Debopriyaa Dutta of Screen Rant gave the film a positive review and rated it 2.5 stars out of 5 stars. She wrote, "Sporting skilled choreographed action sequences, Castle Falls offers a mildly satisfying viewing experience despite a weak and muddled storyline". Jacob Walker of Starburst rated the film 3 out of 5 rating and praised the film's thrills, decent action and the chemistry of Lundgren and Adkins: "Once the action kicks off in the last third of the film, however, it’s loads of fun. Adkins delivers his modern blend of taekwondo kicks and MMA techniques with gusto, and the gunfights and battles are relentless until the end.
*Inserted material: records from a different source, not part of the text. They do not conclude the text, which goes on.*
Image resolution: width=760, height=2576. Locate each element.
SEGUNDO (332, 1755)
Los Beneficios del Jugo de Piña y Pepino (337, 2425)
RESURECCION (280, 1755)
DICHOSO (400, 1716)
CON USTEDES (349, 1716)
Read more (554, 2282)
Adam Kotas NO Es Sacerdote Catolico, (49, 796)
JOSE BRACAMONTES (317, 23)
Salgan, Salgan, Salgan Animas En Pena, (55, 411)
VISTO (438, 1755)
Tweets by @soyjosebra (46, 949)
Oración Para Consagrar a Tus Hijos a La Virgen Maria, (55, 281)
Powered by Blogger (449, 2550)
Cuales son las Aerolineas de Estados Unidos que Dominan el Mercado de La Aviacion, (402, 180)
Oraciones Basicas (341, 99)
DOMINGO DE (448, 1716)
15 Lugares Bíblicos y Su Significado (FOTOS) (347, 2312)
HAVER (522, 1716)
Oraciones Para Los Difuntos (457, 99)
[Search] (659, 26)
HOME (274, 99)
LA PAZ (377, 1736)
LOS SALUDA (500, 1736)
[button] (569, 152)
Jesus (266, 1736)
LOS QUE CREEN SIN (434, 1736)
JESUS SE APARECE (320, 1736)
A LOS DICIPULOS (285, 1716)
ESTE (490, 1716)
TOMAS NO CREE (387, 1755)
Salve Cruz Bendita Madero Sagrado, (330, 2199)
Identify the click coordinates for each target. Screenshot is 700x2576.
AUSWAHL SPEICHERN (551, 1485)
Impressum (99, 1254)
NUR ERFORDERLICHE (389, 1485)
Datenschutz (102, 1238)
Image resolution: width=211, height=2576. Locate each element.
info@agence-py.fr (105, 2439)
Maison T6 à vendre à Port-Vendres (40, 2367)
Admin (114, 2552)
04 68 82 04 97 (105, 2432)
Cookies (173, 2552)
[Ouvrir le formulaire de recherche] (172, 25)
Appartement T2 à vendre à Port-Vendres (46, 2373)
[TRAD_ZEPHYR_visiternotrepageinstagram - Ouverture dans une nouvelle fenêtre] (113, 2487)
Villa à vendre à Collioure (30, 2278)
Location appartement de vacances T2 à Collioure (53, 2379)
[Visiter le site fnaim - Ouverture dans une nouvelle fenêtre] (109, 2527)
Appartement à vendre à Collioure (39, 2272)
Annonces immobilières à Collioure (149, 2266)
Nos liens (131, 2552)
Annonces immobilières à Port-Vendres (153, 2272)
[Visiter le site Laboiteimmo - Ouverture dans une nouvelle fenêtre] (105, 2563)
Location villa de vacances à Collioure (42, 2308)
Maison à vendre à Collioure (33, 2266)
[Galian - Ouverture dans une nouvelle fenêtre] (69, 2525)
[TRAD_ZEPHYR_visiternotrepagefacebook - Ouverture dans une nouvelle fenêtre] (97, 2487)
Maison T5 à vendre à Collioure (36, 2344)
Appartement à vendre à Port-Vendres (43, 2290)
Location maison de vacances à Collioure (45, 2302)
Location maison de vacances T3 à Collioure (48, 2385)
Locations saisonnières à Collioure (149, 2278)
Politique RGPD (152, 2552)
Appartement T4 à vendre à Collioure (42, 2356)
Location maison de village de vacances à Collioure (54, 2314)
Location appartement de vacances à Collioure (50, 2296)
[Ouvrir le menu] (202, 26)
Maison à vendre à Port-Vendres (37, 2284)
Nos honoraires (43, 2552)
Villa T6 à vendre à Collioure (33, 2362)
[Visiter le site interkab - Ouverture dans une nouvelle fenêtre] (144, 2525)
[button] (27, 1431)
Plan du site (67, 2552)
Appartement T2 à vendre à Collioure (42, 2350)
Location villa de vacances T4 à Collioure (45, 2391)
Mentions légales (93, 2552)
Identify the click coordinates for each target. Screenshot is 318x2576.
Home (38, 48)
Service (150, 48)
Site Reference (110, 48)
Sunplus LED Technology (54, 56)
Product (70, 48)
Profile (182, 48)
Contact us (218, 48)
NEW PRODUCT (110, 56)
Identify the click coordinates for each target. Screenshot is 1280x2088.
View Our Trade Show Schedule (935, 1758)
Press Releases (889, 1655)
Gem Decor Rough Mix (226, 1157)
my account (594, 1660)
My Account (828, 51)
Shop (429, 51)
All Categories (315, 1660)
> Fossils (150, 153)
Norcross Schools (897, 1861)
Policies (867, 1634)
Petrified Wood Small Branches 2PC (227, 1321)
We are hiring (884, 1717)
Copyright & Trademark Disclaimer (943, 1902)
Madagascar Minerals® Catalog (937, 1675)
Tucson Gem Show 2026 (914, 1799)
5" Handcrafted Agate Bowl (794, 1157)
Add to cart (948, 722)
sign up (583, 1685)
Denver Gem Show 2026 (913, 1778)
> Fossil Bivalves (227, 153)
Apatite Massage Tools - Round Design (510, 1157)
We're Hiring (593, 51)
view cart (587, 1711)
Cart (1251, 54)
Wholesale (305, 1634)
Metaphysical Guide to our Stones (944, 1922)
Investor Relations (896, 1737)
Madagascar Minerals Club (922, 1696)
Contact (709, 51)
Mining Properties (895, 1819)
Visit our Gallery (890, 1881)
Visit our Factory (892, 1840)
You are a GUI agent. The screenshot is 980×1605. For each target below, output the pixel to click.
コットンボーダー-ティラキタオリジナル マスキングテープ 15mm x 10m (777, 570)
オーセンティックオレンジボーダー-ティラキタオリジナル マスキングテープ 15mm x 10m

Lundgren and Adkins work really well together, Dolph’s world-weariness complimenting Scott’s energy and determinism. You will be cheering this bromance on until the credits roll, they just needed to be on-screen together a little earlier".

Phil Hoad of The Guardian gave the film a rating of 3 out of 5 and wrote, "Dolph Lundgren and Scott Adkins make a fine odd couple in this meatily satisfying action film - once it gets moving".